**Supplied entries**
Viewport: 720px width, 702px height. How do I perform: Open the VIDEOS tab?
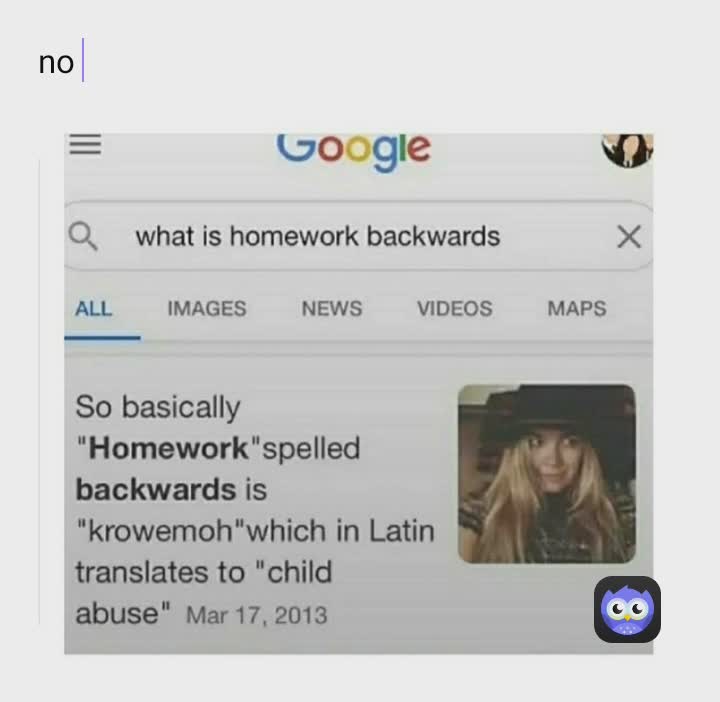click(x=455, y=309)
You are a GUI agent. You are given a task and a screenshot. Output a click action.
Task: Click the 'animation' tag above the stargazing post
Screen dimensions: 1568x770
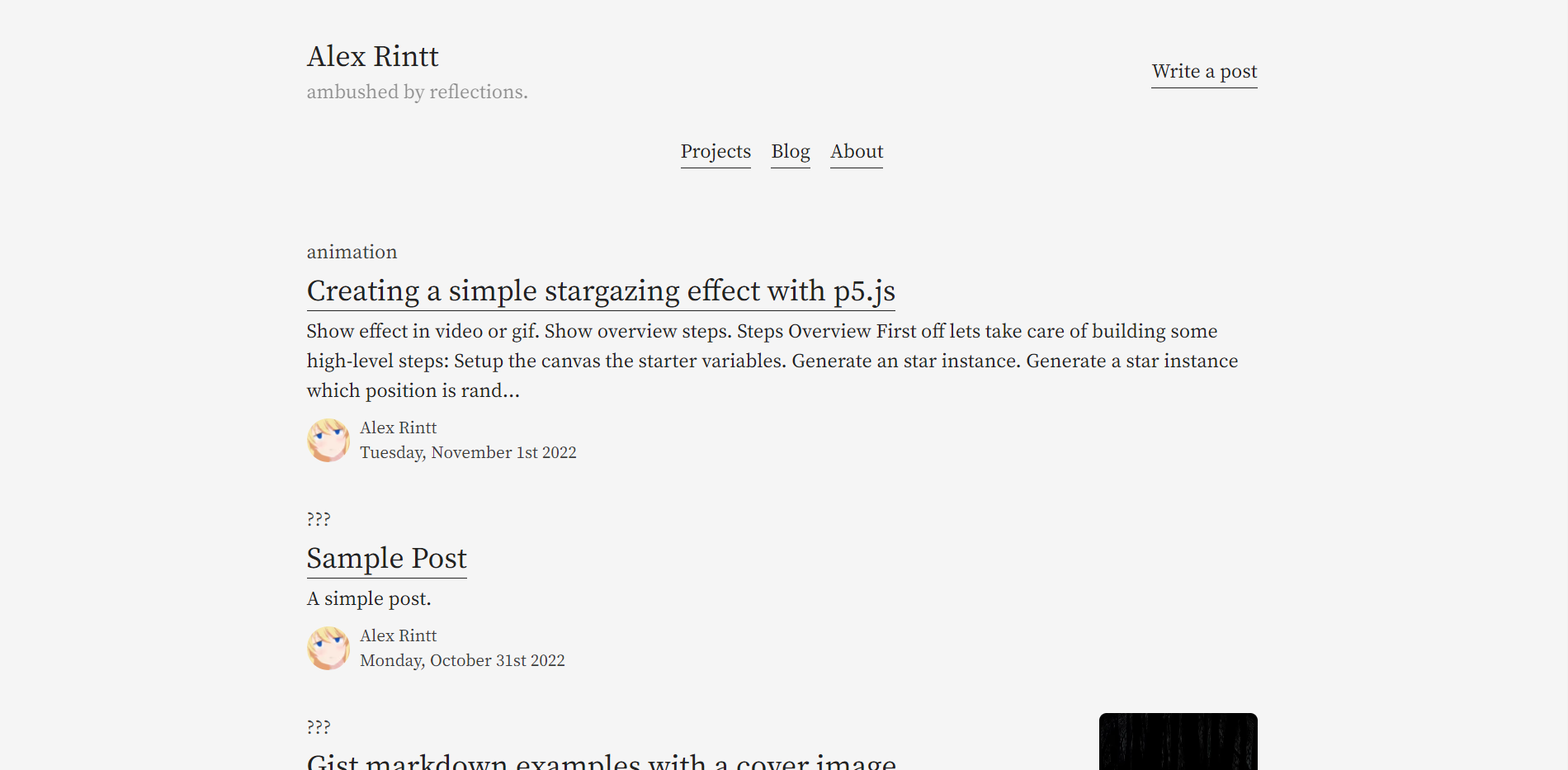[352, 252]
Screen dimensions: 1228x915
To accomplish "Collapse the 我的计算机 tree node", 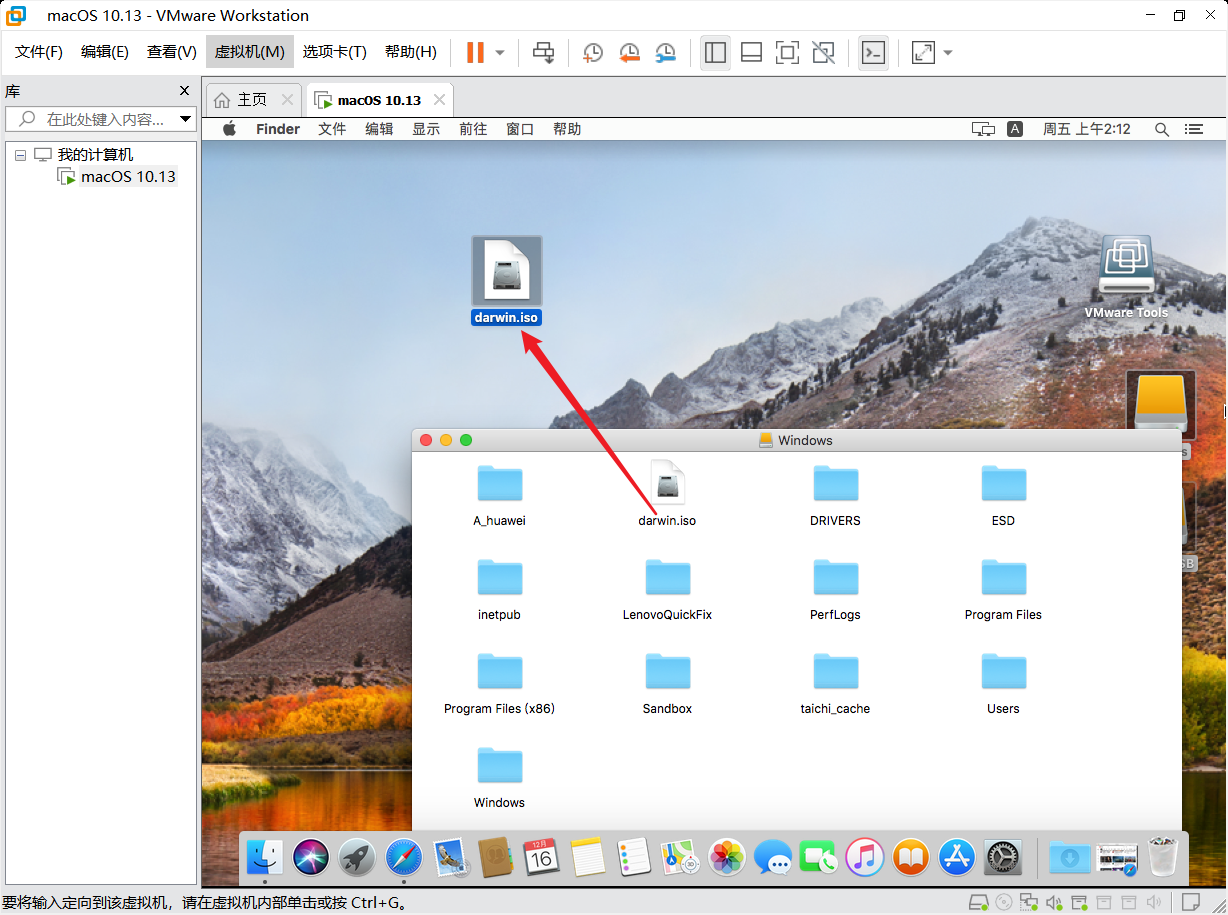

---

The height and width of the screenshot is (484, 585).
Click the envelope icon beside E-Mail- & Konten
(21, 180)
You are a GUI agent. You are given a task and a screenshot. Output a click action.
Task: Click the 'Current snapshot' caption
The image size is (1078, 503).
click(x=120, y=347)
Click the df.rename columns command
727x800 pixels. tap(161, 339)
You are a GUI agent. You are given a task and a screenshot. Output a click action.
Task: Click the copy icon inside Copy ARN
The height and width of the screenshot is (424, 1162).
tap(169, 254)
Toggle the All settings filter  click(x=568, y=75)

**Your task**
Looking at the entries above, can you reproduce exactly the lines from the one that holds "Task: Click the 'Current snapshot' caption" through the one that holds "Toggle the All", and only those?

**Result for this exercise**
Task: Click the 'Current snapshot' caption
The image size is (1078, 503).
click(x=120, y=347)
Click the df.rename columns command
727x800 pixels. tap(161, 339)
You are a GUI agent. You are given a task and a screenshot. Output a click action.
Task: Click the copy icon inside Copy ARN
The height and width of the screenshot is (424, 1162).
tap(169, 254)
Toggle the All settings filter  click(x=568, y=75)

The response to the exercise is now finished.